WHAT IS NEEDED »
Below are entries. Reproduce exactly the lines between the line holding "Instruction: Hide the" and the line holding "Task: Open the notification settings gear", inclusive, and only those.

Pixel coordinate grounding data
* * *

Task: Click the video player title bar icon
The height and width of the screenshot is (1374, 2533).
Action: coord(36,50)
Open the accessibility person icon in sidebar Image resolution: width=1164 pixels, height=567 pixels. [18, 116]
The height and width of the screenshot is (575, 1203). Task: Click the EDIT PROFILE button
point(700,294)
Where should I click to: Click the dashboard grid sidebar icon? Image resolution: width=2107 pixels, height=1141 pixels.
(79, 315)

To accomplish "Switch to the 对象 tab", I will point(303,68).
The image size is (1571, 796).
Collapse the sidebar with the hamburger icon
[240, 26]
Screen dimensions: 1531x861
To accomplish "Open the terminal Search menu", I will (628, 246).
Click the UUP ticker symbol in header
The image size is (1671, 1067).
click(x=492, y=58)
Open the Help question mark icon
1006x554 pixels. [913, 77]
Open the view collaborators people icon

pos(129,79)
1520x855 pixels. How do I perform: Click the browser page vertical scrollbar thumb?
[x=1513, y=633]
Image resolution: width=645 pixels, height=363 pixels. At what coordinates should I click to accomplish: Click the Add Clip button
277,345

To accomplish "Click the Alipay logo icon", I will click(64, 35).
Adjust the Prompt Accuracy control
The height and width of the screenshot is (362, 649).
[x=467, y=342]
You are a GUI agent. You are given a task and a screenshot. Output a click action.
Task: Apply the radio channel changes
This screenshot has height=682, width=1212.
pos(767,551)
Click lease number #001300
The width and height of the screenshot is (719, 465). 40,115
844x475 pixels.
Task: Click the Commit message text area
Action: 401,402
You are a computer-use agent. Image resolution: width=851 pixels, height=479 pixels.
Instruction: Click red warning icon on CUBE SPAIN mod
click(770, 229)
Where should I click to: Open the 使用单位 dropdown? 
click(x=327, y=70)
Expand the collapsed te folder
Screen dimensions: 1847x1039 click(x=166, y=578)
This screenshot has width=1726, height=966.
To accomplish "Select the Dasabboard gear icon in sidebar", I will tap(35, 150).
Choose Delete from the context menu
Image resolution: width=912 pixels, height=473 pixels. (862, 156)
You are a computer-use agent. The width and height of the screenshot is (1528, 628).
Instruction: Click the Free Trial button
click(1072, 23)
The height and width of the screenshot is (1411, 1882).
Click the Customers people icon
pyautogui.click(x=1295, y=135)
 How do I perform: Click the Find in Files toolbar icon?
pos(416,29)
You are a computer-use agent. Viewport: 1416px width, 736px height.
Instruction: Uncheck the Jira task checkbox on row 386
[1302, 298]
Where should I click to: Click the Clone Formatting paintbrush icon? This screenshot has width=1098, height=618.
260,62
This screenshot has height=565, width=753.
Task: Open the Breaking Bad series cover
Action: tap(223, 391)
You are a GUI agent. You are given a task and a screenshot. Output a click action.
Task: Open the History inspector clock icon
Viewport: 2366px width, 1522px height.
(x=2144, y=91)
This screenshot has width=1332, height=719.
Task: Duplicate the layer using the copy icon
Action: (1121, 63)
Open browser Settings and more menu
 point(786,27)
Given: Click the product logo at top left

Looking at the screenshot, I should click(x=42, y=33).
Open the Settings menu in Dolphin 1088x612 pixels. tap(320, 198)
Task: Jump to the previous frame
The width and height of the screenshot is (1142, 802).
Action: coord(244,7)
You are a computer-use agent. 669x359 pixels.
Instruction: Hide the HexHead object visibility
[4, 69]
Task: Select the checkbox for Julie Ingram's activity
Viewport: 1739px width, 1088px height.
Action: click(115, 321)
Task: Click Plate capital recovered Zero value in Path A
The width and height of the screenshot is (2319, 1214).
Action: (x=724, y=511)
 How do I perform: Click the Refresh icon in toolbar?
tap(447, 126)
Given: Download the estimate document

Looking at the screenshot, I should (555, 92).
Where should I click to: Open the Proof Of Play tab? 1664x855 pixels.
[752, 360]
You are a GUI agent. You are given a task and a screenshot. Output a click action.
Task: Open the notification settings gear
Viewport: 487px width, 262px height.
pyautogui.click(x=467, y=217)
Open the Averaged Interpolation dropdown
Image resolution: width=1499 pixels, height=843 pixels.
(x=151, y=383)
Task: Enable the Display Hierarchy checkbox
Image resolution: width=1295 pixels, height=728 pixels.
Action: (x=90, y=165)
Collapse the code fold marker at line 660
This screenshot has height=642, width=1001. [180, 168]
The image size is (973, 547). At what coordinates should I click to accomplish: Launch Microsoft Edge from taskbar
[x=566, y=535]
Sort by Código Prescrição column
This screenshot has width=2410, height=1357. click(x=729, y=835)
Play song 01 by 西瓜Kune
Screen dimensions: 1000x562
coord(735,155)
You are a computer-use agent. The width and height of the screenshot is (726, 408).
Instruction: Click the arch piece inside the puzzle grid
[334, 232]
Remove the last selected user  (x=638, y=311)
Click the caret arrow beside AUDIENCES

* * *

RESULT »
Instruction: Hide the HexHead object visibility
[4, 69]
Task: Select the checkbox for Julie Ingram's activity
Viewport: 1739px width, 1088px height.
Action: click(115, 321)
Task: Click Plate capital recovered Zero value in Path A
The width and height of the screenshot is (2319, 1214).
Action: (x=724, y=511)
 How do I perform: Click the Refresh icon in toolbar?
tap(447, 126)
Given: Download the estimate document

Looking at the screenshot, I should (555, 92).
Where should I click to: Open the Proof Of Play tab? 1664x855 pixels.
[752, 360]
You are a GUI agent. You are given a task and a screenshot. Output a click action.
Task: Open the notification settings gear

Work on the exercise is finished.